### The exercise
Please reproduce, word for word, the passage of the article on effective schools from "We have only" to "cognitive ability alone?".

** BEGIN Document section **

What Effective Schools Do
Stretching the cognitive limits on achievement
Arguably, the most important development in K–12 education over the past decade has been the emergence of a growing number of urban schools that have been convincingly shown to have dramatic positive effects on the achievement of disadvantaged students. Those with the strongest evidence of success are oversubscribed charter schools. These schools hold admissions lotteries, which enable researchers to compare the subsequent test-score performance of students who enroll to that of similar students not given the same opportunity. Through careful study of the most effective of these charter schools, researchers have identified common practices—a longer school day and year, regular coaching to improve teacher performance, routine use of data to inform instruction, a culture of high expectations—that have yielded promising results when replicated in district schools.
We have only a limited understanding of how these practices translate into higher academic achievement, however. It may be that attending a school that employs them enhances those basic cognitive skills—such as processing speed, working memory, and reasoning—that research in psychological science has shown contribute to success in the classroom and later in life. Do schools that succeed in raising test scores do so by improving their students’ underlying cognitive capacities? Or do effective schools help their students achieve at higher levels than would be predicted based on measures of cognitive ability alone?
To address this question, we draw on unique data from a sample of more than 1,300 8th graders attending 32 public schools in Boston, including traditional public schools, exam schools that admit only the city’s most academically talented students, and charter schools. In addition to the state test scores typically used by education researchers, we also gathered several measures of the cognitive abilities psychologists refer to as fluid cognitive skills. Our data confirm that the latter are powerful predictors of students’ academic performance as measured by standardized tests.

** END Document section **
** BEGIN Information supplied **

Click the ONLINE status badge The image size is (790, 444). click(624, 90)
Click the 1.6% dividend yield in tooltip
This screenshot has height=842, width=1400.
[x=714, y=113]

** END Information supplied **

### Problem solution
We have only a limited understanding of how these practices translate into higher academic achievement, however. It may be that attending a school that employs them enhances those basic cognitive skills—such as processing speed, working memory, and reasoning—that research in psychological science has shown contribute to success in the classroom and later in life. Do schools that succeed in raising test scores do so by improving their students’ underlying cognitive capacities? Or do effective schools help their students achieve at higher levels than would be predicted based on measures of cognitive ability alone?